▶ SEZIONE DEL TESTO
#####
SVOLGIMENTO DEL PROCESSO
1.La Banca Popolare di Bari, nel maggio del 1997, ottenne decreto
ingiuntivo in danno di Michele Tisbo e della moglie, quale garante,
per l’importo di quasi 105 milioni di lire per saldi passivi di conto
corrente bancario, oltre interessi, e iscrisse ipoteca giudiziale, per
150 milioni di lire sull’intero patrimonio immobiliare, facente parte
della impresa del debitore finalizzata alla costruzione e vendita di

L’opposizione al decreto ingiuntivo, nel corso della quale intervenne
Eurofinance 2000 srl quale cessionaria del credito, venne accolta dal
Tribunale; ma, venne rigettata la domanda di danni ex art. 96 c.p.c.
proposta dall’opponente (sentenza del 2004).
L’impugnazione proposta da Tisbo, relativa solo alla domanda ex art.
96 c.p.c., venne rigettata dalla Corte di appello di Bari (sentenza del
28 giugno 2012).
2.Avverso la suddetta sentenza, Michele Tisbo propone ricorso per
cassazione affidato a tre motivi, esplicati da memoria.
La banca Popolare di Bari resiste con controricorso.
Eurofinance 2000 srl, ritualmente intimata, non si difende.
#####
Dati di puntamento del bersaglio

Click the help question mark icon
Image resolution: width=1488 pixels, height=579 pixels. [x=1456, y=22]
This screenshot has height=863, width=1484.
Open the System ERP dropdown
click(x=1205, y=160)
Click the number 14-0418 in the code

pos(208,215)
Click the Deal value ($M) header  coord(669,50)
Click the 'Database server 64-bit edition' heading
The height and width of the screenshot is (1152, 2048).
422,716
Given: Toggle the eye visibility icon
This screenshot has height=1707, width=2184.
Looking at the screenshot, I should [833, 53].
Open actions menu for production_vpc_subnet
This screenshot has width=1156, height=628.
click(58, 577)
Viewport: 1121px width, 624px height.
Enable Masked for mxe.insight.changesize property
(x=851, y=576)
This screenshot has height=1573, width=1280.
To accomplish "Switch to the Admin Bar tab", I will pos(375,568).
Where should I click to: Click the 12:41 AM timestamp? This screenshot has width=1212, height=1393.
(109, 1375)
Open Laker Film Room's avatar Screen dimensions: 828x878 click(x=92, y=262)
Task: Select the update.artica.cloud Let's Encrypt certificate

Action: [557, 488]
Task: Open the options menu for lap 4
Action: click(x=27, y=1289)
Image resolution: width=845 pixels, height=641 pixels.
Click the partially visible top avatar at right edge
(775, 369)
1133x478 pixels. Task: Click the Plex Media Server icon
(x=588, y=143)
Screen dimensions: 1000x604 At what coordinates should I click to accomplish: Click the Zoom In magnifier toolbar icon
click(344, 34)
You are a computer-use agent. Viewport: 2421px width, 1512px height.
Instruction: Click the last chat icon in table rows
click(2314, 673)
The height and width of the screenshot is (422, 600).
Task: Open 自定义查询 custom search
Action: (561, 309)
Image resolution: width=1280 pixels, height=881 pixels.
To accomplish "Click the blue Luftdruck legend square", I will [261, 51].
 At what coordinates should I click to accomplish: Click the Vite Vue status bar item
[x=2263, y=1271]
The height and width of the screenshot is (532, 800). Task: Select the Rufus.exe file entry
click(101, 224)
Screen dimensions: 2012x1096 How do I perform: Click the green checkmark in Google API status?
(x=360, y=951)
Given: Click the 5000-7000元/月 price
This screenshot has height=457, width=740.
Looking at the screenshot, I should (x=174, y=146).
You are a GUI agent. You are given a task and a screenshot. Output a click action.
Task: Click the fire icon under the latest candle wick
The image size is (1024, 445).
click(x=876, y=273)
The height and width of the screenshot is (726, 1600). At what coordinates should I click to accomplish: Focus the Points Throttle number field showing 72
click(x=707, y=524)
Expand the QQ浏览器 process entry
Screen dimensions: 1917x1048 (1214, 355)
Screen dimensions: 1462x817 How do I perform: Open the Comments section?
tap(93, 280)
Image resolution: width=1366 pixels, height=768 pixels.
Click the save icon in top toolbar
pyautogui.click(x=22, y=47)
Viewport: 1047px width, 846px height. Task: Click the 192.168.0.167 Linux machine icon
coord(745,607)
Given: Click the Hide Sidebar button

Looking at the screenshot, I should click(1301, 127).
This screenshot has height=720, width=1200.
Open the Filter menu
#####
▶ CONSEGNA 1
Rispondi in base al testo sullo svolgimento del processo.
(a) In quale mese e anno la Banca Popolare di Bari ottenne il decreto ingiuntivo?
(b) Quale società intervenne nel corso dell'opposizione, e in quale veste?
(c) A quanti motivi è affidato il ricorso per cassazione di Michele Tisbo?
▶ CONSEGNA 2
Estrai dal testo sullo svolgimento del processo il passaggio che inizia dalle parole "L’opposizione al decreto" e si chiude dopo le parole "resiste con controricorso.". Copialo senza alcuna modifica.

▶ RISULTATO CORRETTO 1
(a) Nel maggio del 1997.
(b) Eurofinance 2000 srl, quale cessionaria del credito.
(c) A tre motivi.

▶ RISULTATO CORRETTO 2
L’opposizione al decreto ingiuntivo, nel corso della quale intervenne
Eurofinance 2000 srl quale cessionaria del credito, venne accolta dal
Tribunale; ma, venne rigettata la domanda di danni ex art. 96 c.p.c.
proposta dall’opponente (sentenza del 2004).
L’impugnazione proposta da Tisbo, relativa solo alla domanda ex art.
96 c.p.c., venne rigettata dalla Corte di appello di Bari (sentenza del
28 giugno 2012).
2.Avverso la suddetta sentenza, Michele Tisbo propone ricorso per
cassazione affidato a tre motivi, esplicati da memoria.
La banca Popolare di Bari resiste con controricorso.